Buon 2007 a tutti! Personalmente, mi faccio l’augurio di cominciare con una lettura interessante anche per voi. Ho letto recentemente questo libro, incuriosita dal titolo ma prima ancora dal nome dell’autrice, una giornalista di cui leggo settimanalmente la rubrica su “La Repubblica delle donne”.
Che cosa sa una madre? Una madre sa che l’amore perfetto non esiste.
Una madre dovrebbe sapere che si può essere madri in tanti modi, tutti senza colpa. Questo è il pensiero dell’Autrice. E il libro è una carrellata di venti ritratti di madri, tutte diverse, alcune note come Valentina Vezzali o Brooke Shields, altre no ma ugualmente significative per aiutarci a riflettere sul fatto che una “buona madre” non è necessariamente quella che il “coro” definisce tale. Fatto questo passo, allora potremmo essere più intimamente e concretamente vicine a quelle madri, amiche, sorelle o vicine di casa che la nascita di un bambino non illumina di luce riflessa.
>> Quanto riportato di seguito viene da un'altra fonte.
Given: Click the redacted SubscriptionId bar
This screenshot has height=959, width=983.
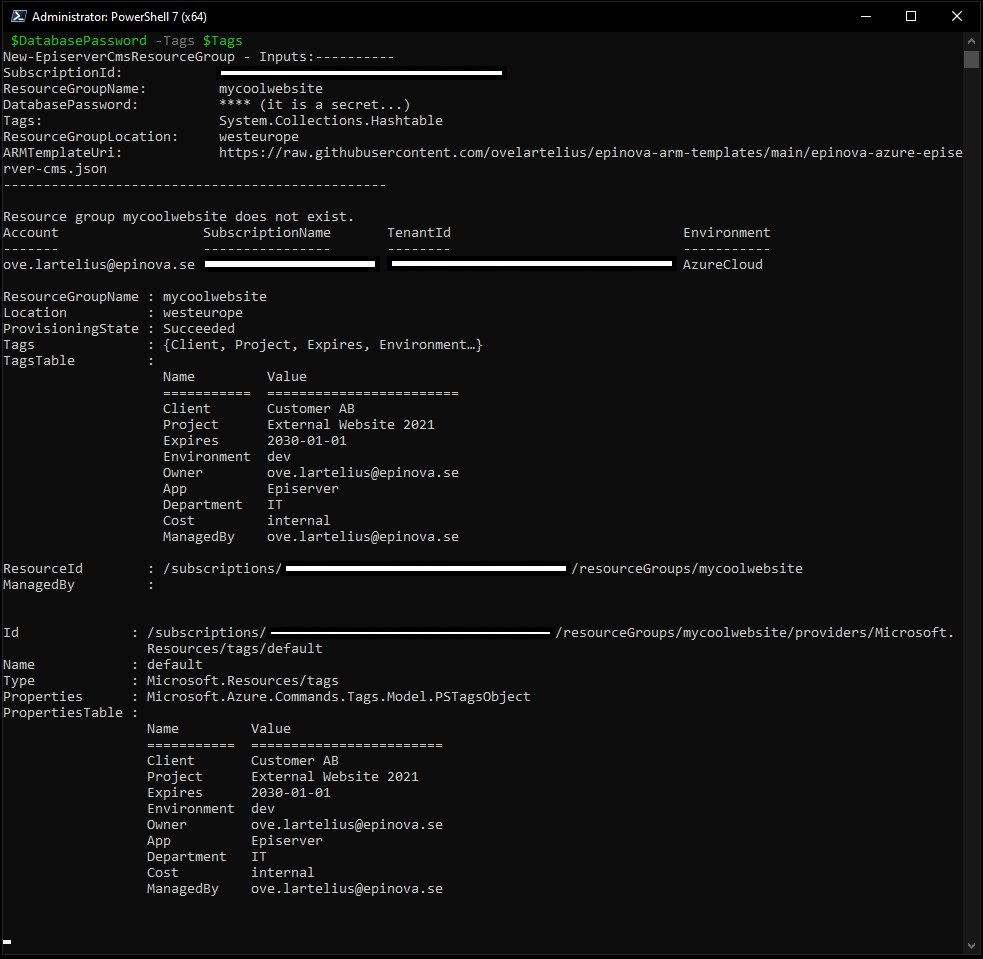Looking at the screenshot, I should (362, 72).
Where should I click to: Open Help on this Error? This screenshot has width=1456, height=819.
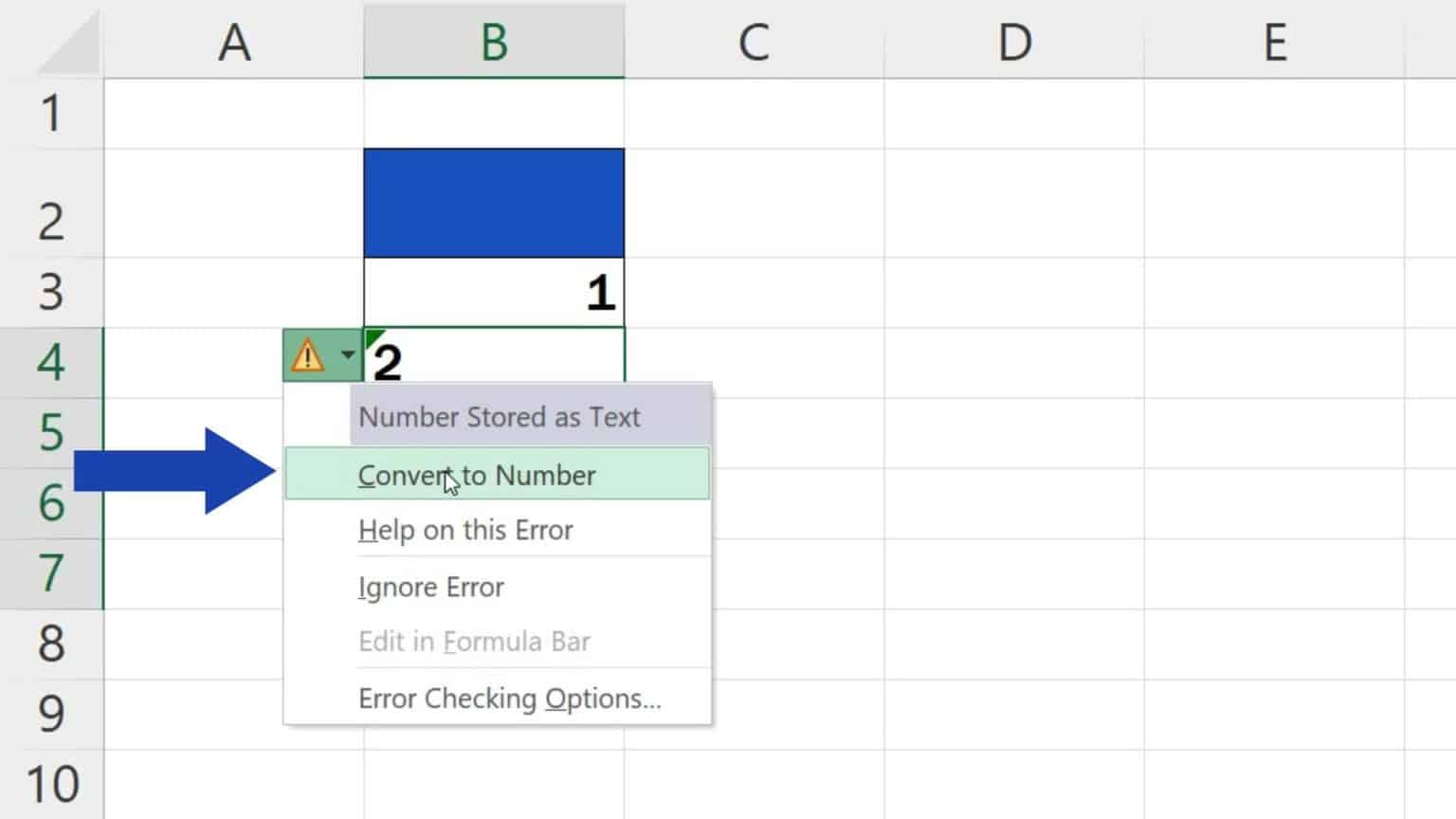(465, 530)
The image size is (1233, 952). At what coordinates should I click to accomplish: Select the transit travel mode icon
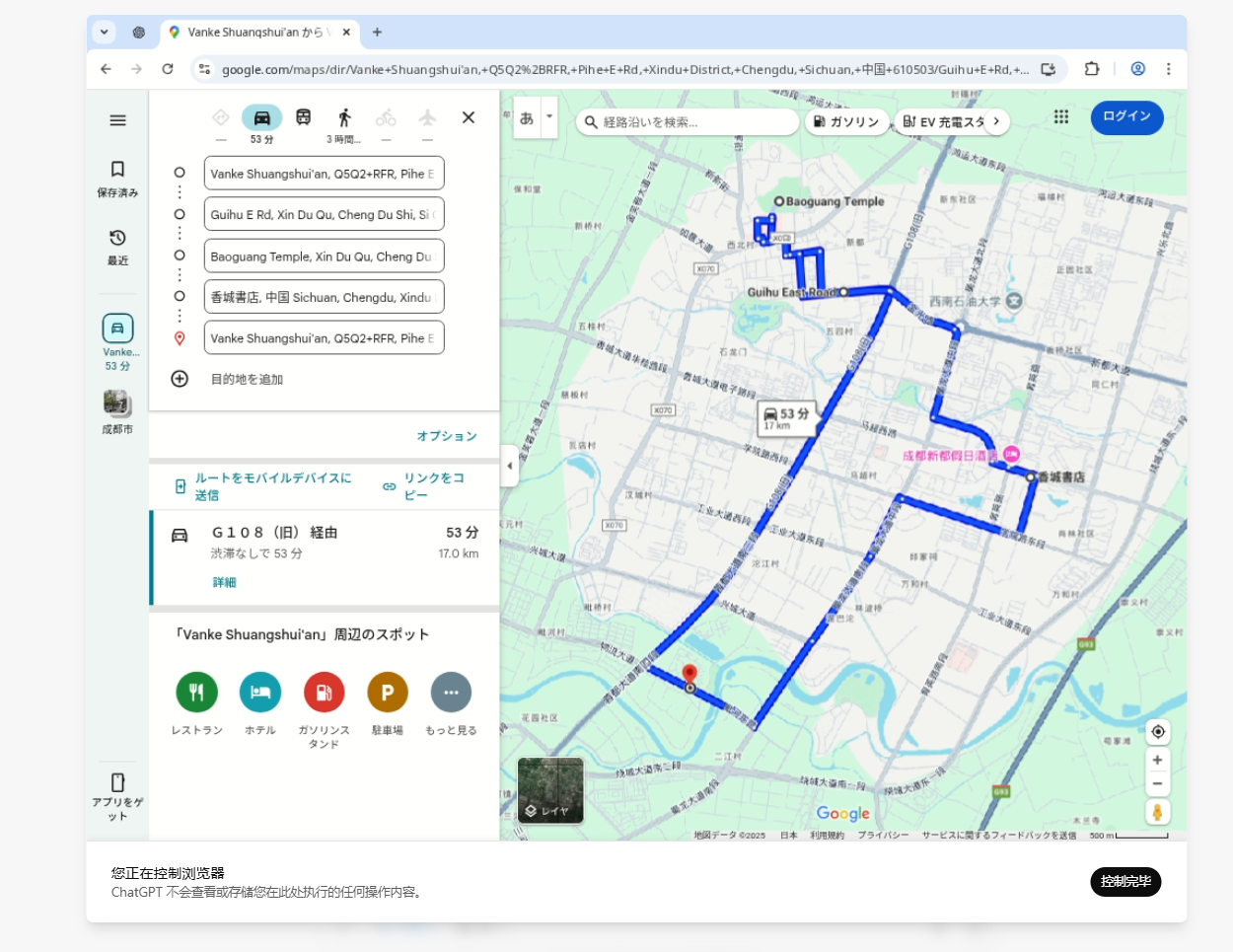click(304, 118)
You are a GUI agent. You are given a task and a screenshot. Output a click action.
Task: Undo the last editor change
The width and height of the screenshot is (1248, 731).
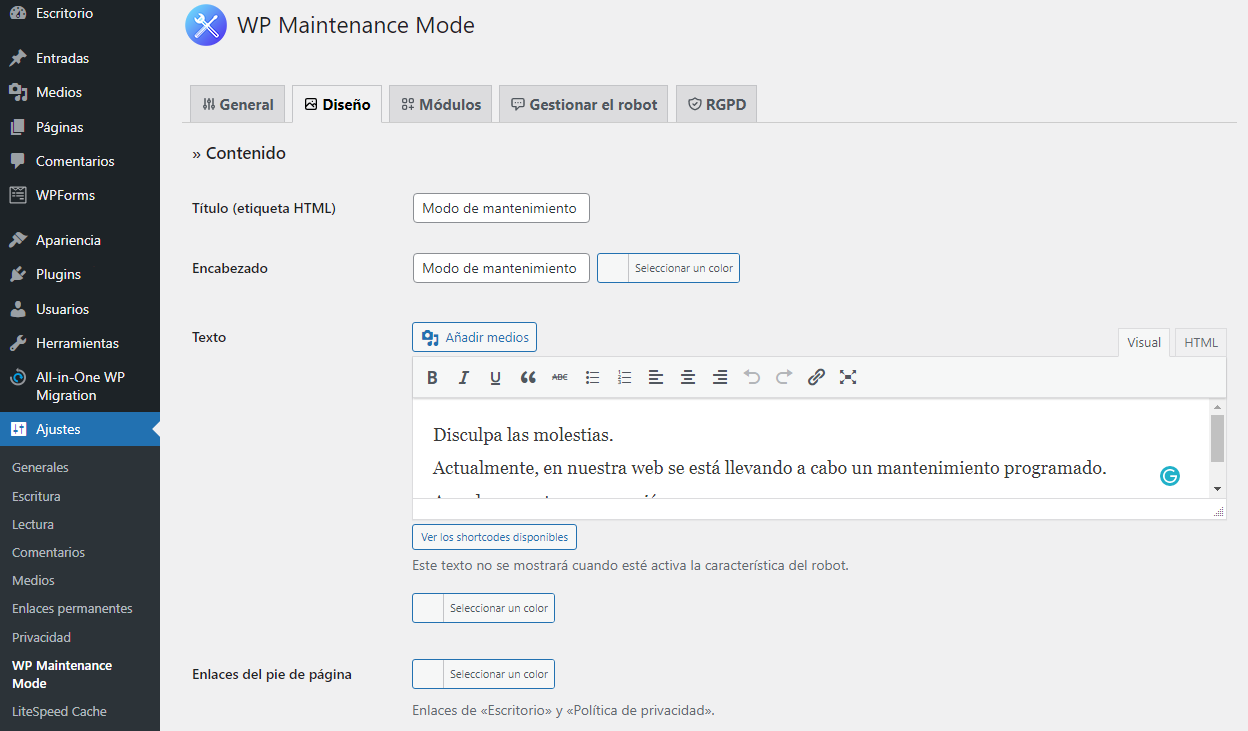tap(752, 377)
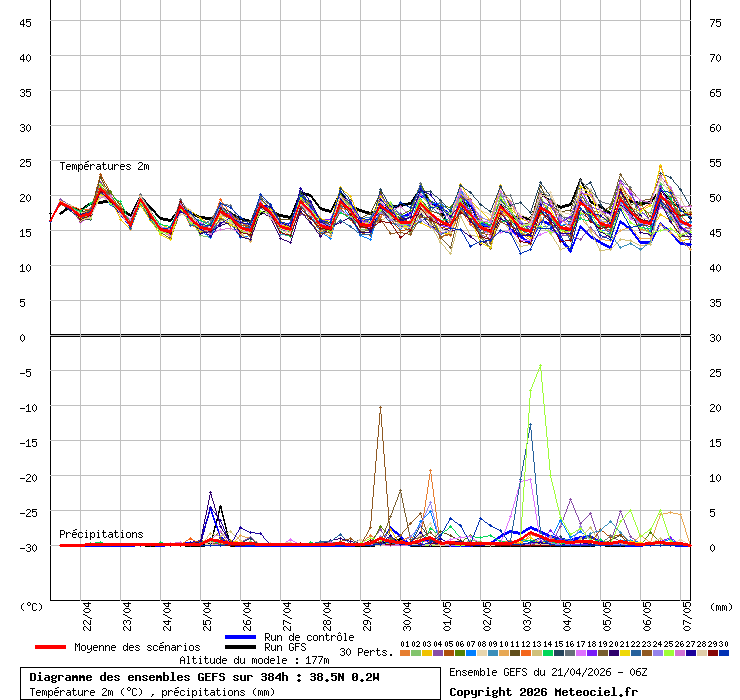Click the 29/04 date on the time axis
Viewport: 740px width, 700px height.
[368, 613]
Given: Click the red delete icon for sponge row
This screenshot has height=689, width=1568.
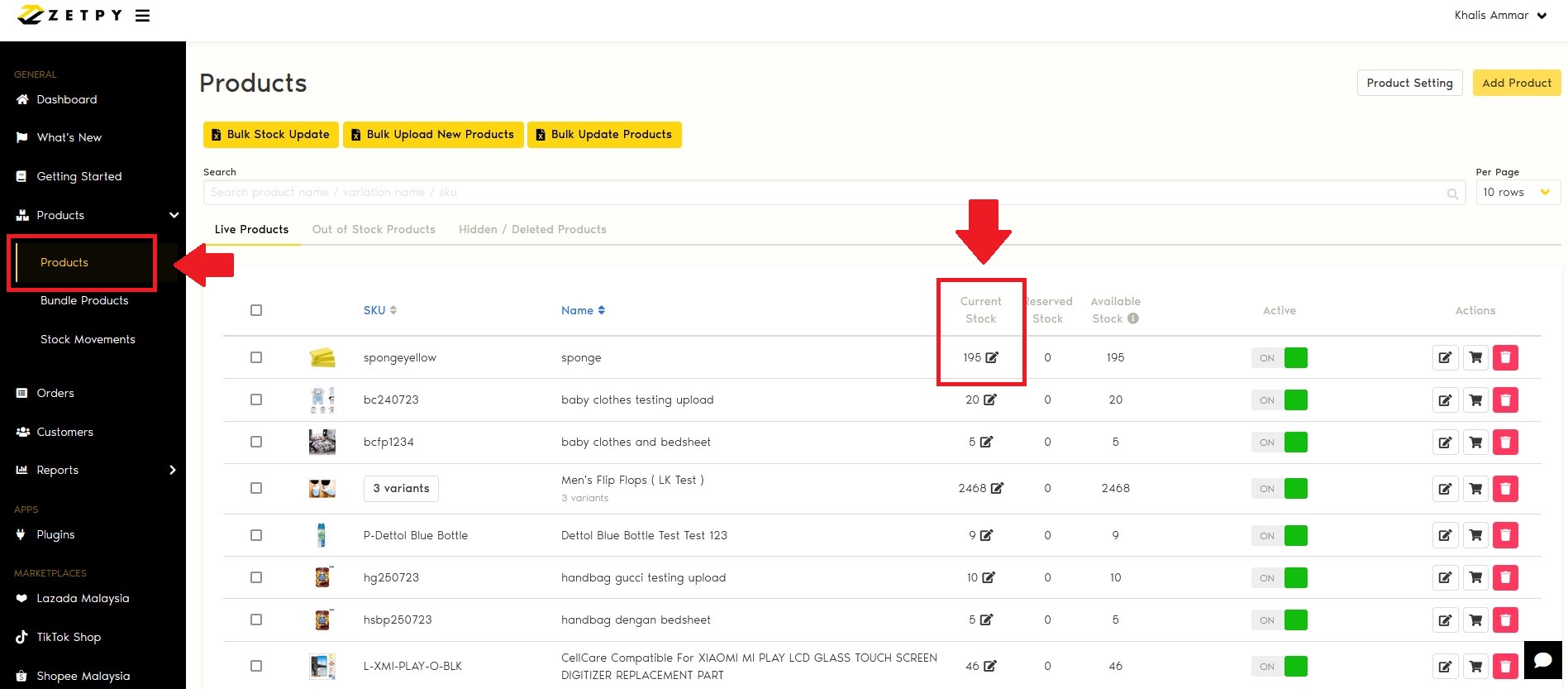Looking at the screenshot, I should (1505, 357).
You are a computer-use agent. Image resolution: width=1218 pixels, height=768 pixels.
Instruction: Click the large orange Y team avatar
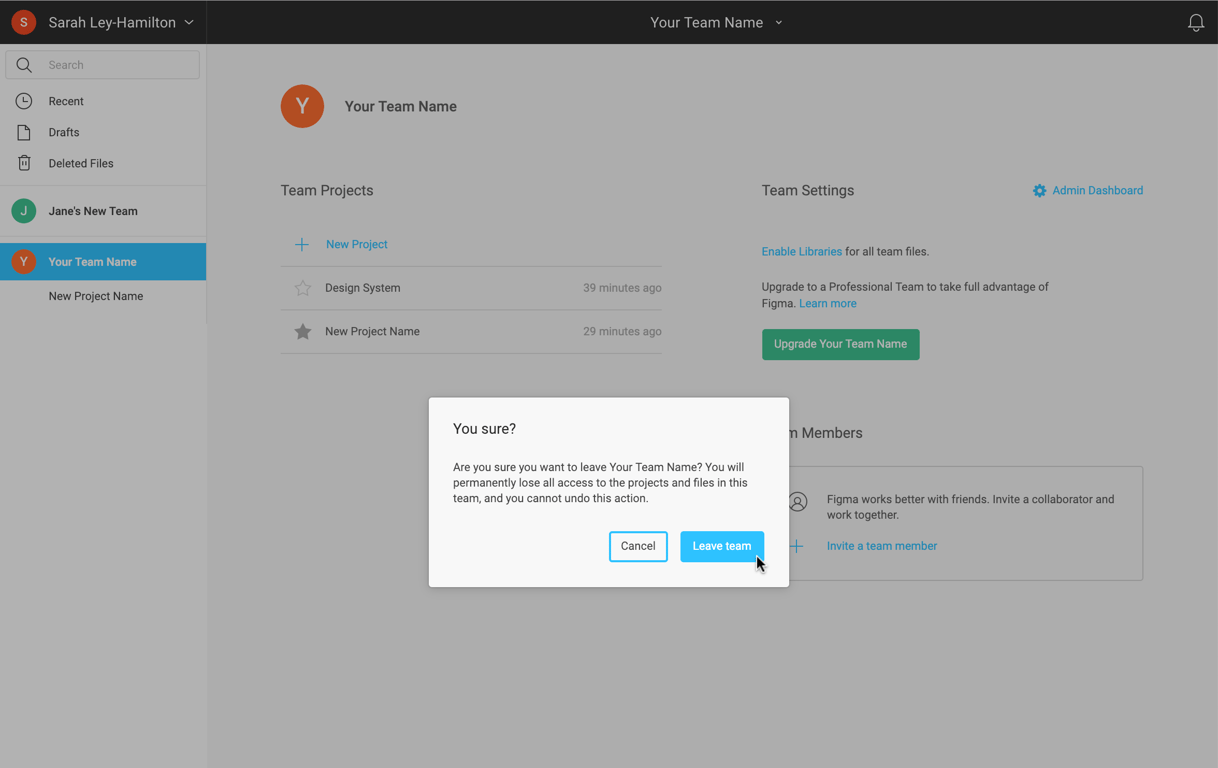(302, 106)
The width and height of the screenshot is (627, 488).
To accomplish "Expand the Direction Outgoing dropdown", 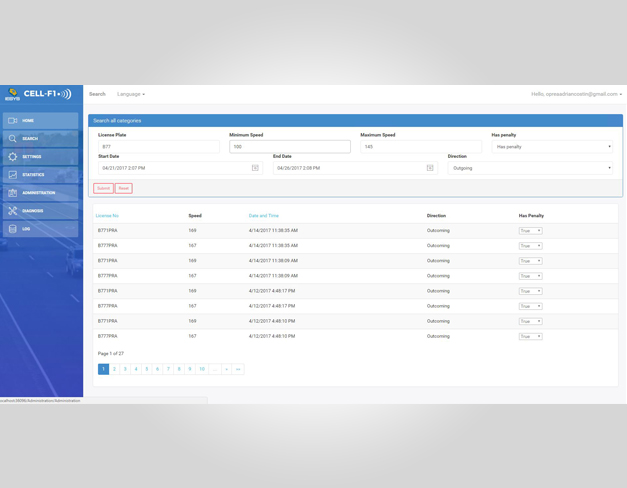I will pyautogui.click(x=530, y=168).
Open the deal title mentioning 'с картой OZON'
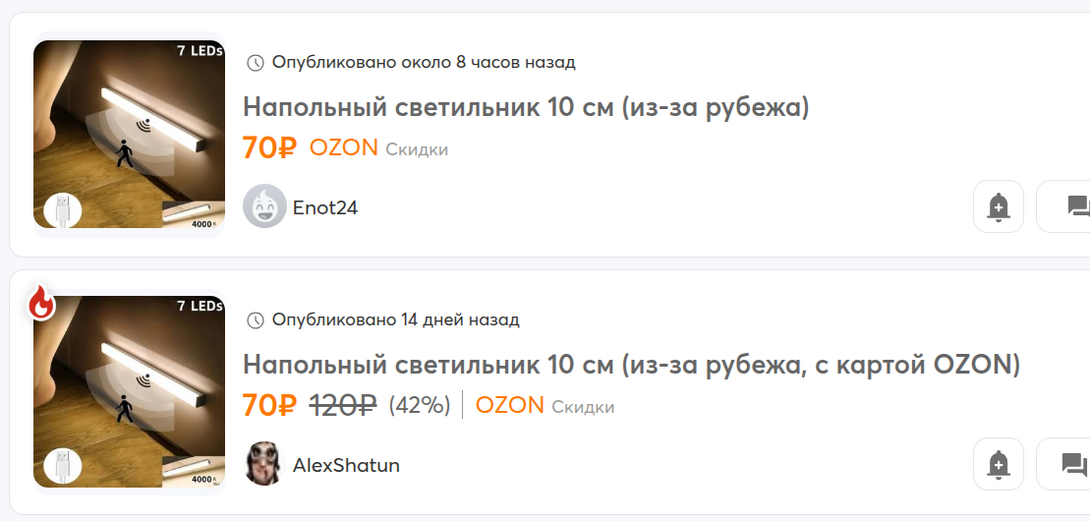Viewport: 1090px width, 521px height. click(631, 364)
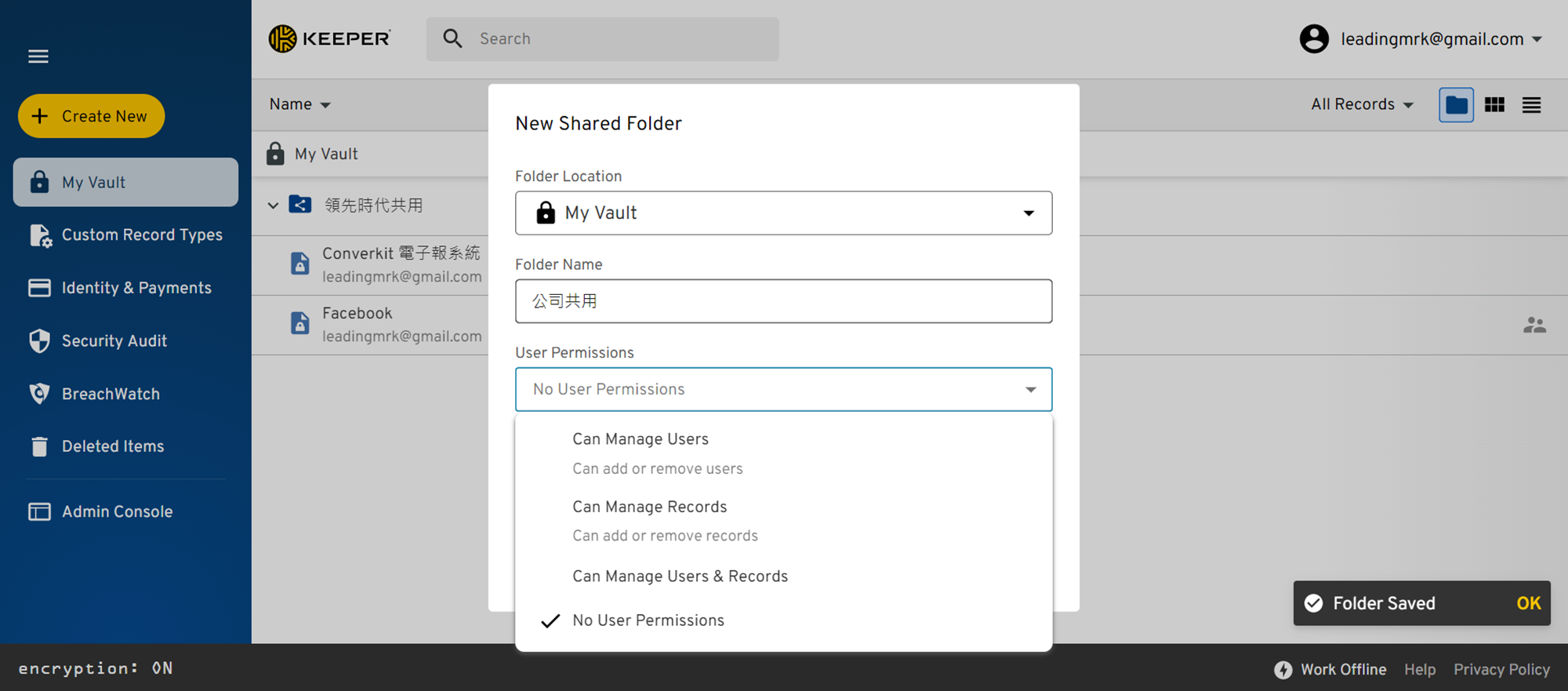Switch to the folder view icon

click(1456, 105)
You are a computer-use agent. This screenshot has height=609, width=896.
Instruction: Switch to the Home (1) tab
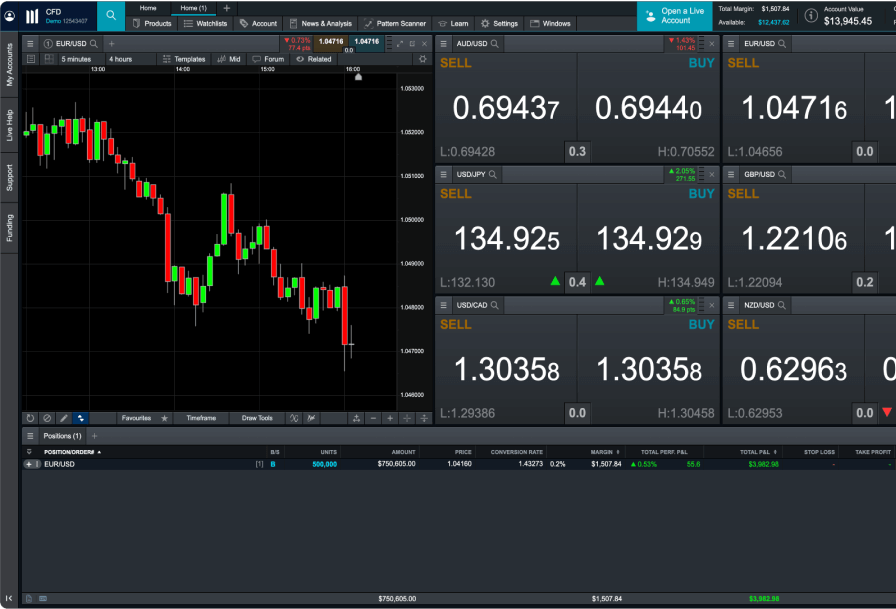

Perché una madre lo sa che avere un fagottino da accudire non è sempre bello o semplice. Una madre sa che ci sono momenti in cui non ce la fai e chi ti sta intorno non vede.
Molto interessante, io ritengo, il riferimento alle ninne nanne tradizionali, quelle delle nostre nonne, che non sono mai liete. I bambini vengono dati “all’uomo nero perché li tenga un anno intero”, tanto per citarne una tra le più conosciute ma le altre sono dello stesso tenore e ci ricordano come, in epoca di tanti figli, essi fossero anche un peso, una fatica.
I ritratti di madri della de Gregorio ci ricordano le figure di donne di Almodovar, anche prima di scoprire che, infatti, l’ultimo capitolo del libro è dedicato a “Volver”, l’ultimo film del regista spagnolo. Per ognuna di quelle donne c’è un posto, esse accolgono quello che viene. Da un certo punto di vista, sono sempre innocenti. Concludo ricordandovi, dato l’argomento trattato, che Concita de Gregorio ha quattro figli.